• [YOUR TASK]
From the line containing "攀石/爬 (195, 2174)" to the end of the records below, output each line exactly; include both ends and nothing else.

Stored data entries
▽

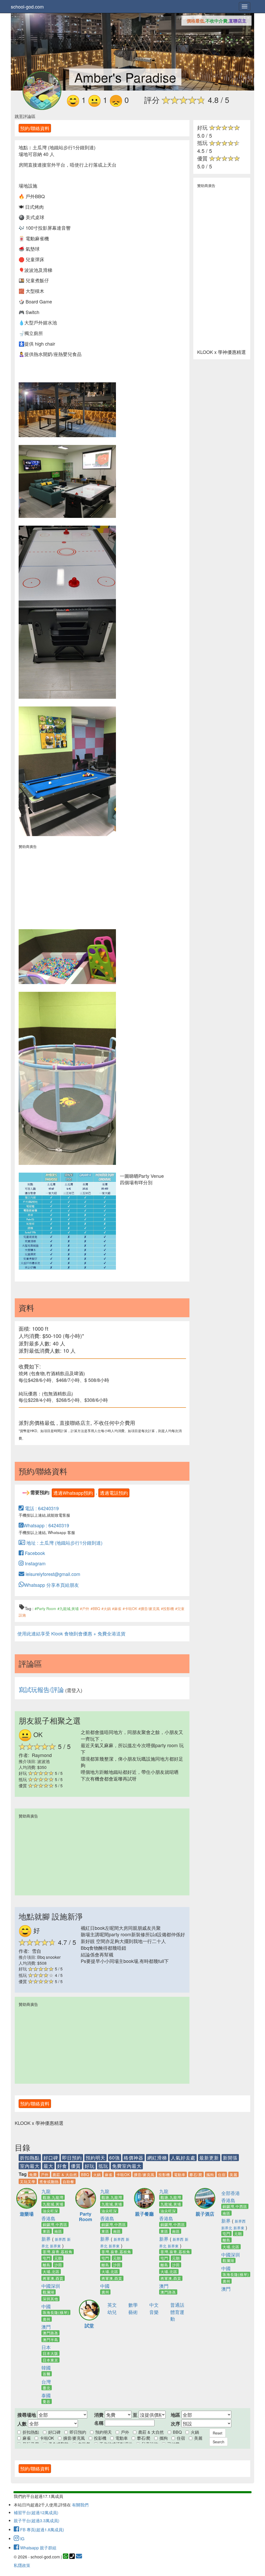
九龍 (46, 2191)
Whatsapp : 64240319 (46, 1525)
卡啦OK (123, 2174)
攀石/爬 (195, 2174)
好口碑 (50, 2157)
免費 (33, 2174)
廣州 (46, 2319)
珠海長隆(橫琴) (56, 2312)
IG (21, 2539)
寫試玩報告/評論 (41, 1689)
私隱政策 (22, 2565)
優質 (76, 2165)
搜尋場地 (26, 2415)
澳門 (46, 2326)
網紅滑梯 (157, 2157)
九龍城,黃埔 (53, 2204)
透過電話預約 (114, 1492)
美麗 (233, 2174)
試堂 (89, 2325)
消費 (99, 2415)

△

• [OUTPUT FOR THIS EXERCISE]
攀石/爬 (195, 2174)
好口碑 (50, 2157)
免費 (33, 2174)
廣州 (46, 2319)
珠海長隆(橫琴) (56, 2312)
IG (21, 2539)
寫試玩報告/評論 (41, 1689)
私隱政策 (22, 2565)
優質 (76, 2165)
搜尋場地 (26, 2415)
澳門 (46, 2326)
網紅滑梯 (157, 2157)
九龍城,黃埔 (53, 2204)
透過電話預約 (114, 1492)
美麗 (233, 2174)
試堂 (89, 2325)
消費 (99, 2415)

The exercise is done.